2018’s edition was an unusual one for SXSW, taking place under a cloud of unease due to the series of deadly bombings that swept the city during the fest. But weeks down the line, the strength of the year’s lineup was revealed through the box office success of festival premieres “A Quiet Place” and “Blockers.” The major studios have long known about SXSW’s potential as a launchpad, particularly with comedies and genre films, though Pierson notes that there’s still plenty of push-pull when deciding which Hollywood product to spotlight.
“There have been times when people come to us with films they think are perfect for South By, but we don’t agree and don’t show them,” she says. “And I know the studios tend to think in shorter time frames in terms of how they want to expose work, not wanting it too far out from its theatrical release. But then we have examples where it’s worked out beautifully, like ‘Baby Driver’ or ‘Trainwreck,’ where there was a lot of space between our premiere and the release.”
Of course, the studio product on display is only a small part of SXSW’s lineup. Among the dominant themes Pierson notices throughout the fest’s competition lineups are politics (for example, David Modigliani’s “Running With Beto,” about Beto O’Rourke’s Senate campaign), career retrospectives (Elizabeth Carroll’s “Nothing Fancy: Diana Kennedy,” Jenna Ricker’s Janet Guthrie docu “Qualified”) and films about the creative process, such as Harrod Blank and Sjoerd Dijk’s “Why Can’t I Be Me? Around You.”

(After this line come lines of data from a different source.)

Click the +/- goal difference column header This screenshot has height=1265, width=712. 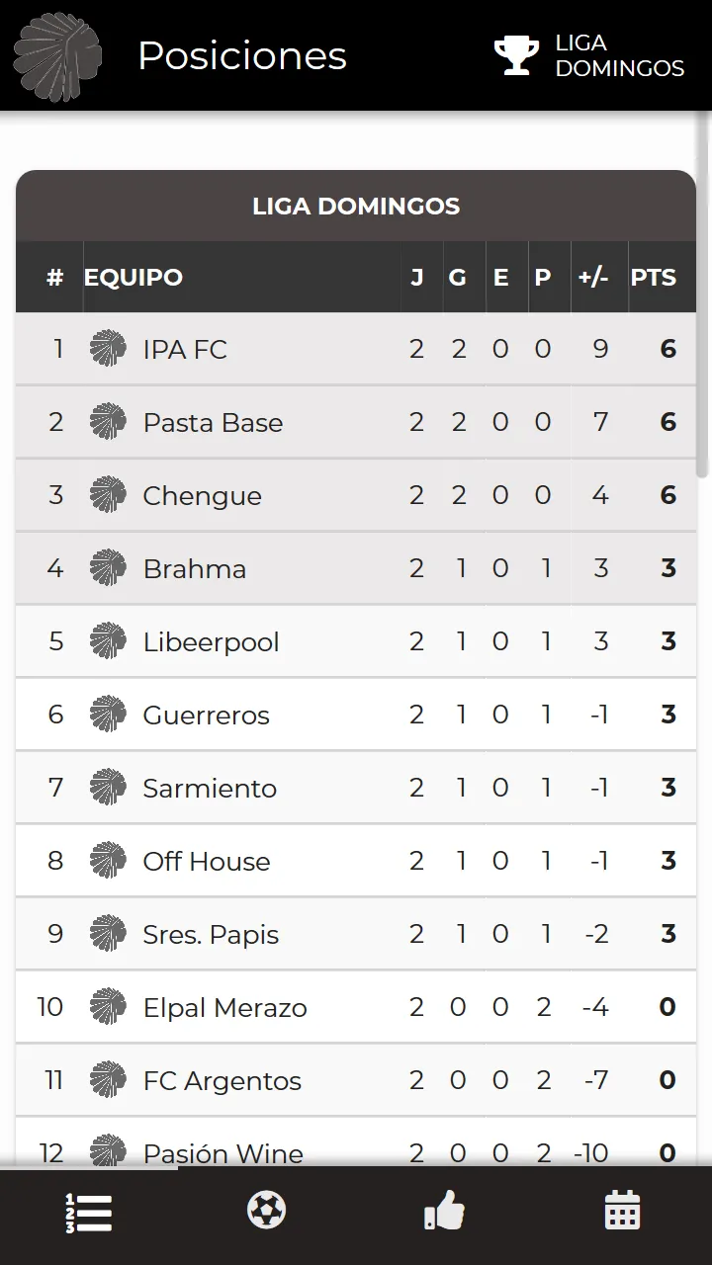[593, 278]
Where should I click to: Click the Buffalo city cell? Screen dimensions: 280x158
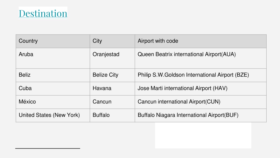(x=112, y=115)
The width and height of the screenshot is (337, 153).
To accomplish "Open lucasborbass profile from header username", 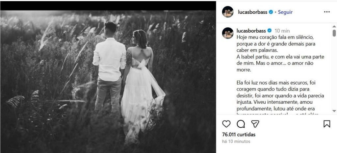I will (x=252, y=12).
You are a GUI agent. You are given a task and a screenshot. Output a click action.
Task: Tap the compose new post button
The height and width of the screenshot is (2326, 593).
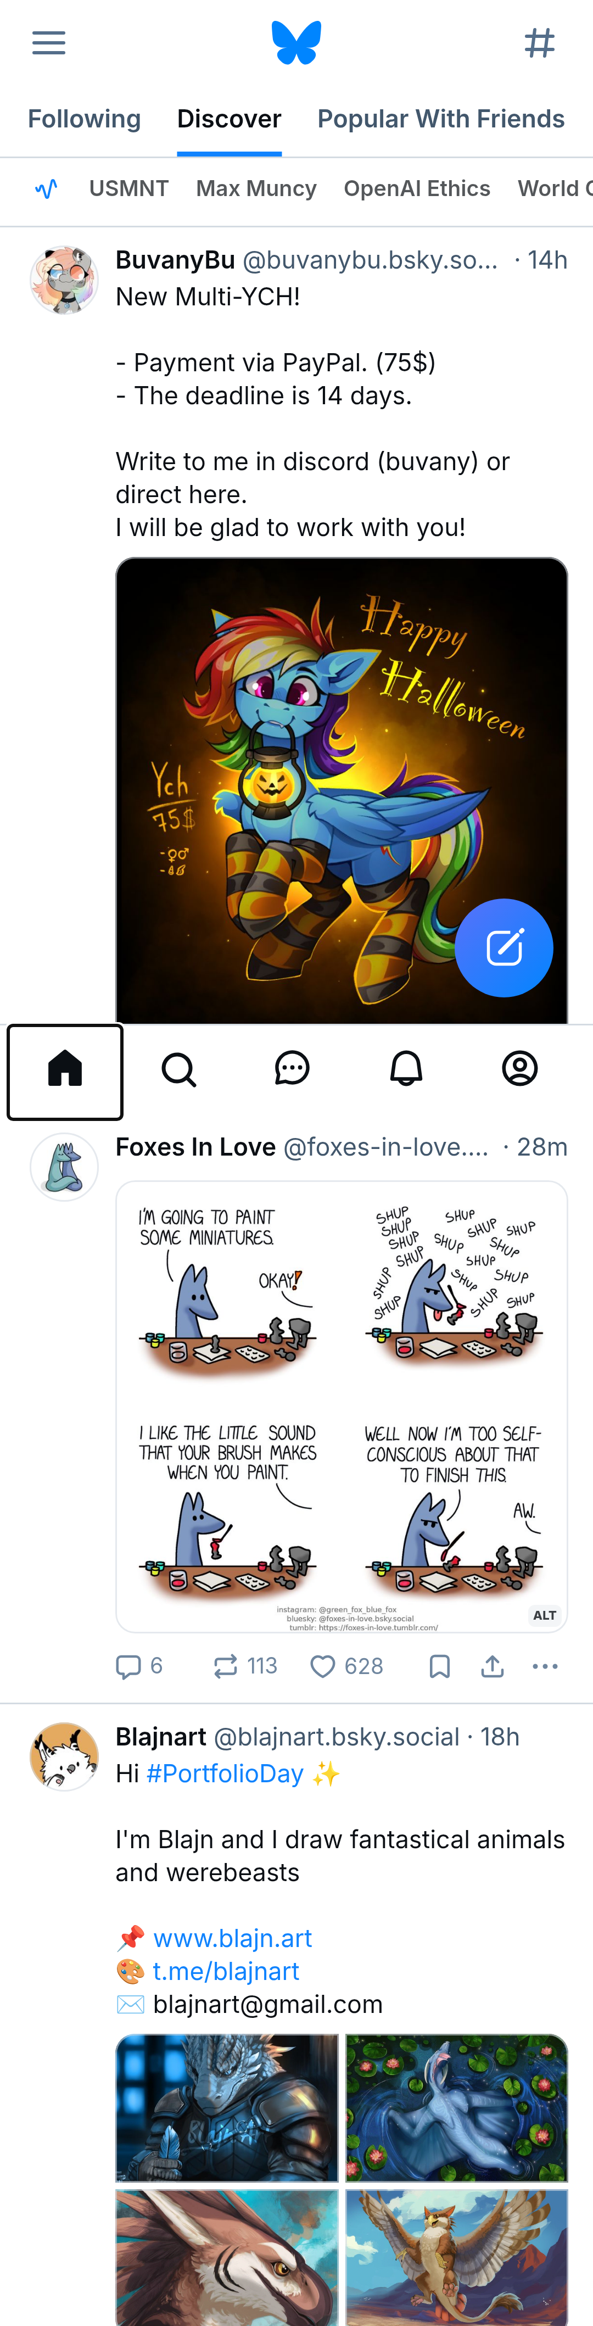tap(504, 947)
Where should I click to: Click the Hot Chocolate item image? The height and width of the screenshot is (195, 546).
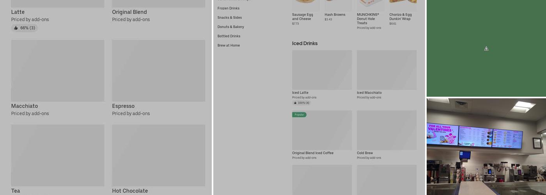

Pierson also notes that, while the narrative competition lineup is split 50/50 between male and female directors — with women helmers representing a majority of the documentary competition section and the entire global selection — programmers unintentionally managed to select an entire narrative competition of films with female protagonists. “We were definitely thinking about parity in terms of directors, but we hadn’t even noticed that these were all female-focused films, including the ones made by men.”
As usual for most any major festival, SXSW will present a good deal of TV content, including the last few episodes of “Broad City” and the premiere of Alexandra Rushfield’s Hulu series “Shrill.” Part of a long tradition with SXSW, the festival will also offer looks at works-in-progress, including Morgan Neville and Jeff Malmberg’s Rick Rubin docu “Shangri-La” and Michael Dowse’s Kumail Nanjiani-starrer “Stuber.”

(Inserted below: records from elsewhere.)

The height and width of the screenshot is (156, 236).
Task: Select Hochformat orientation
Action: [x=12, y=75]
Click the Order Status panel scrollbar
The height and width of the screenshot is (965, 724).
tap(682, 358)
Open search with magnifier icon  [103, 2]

Speaking of the fest’s knack for snagging early looks at works-in-progress, Pierson remembers getting a call from Seth Rogen in 2016 to discuss his in-process animated feature “Sausage Party,” in which he told her, “’We are SO not done, but you are the only festival that takes comedy seriously, and we’re rushing to have something for your audience.’ It was great to hear that from his perspective. And then it happened again with ‘The Disaster Artist,’ where we realized we could be useful to creators who are trying to finish their films while showing them. It’s been a very productive experience.”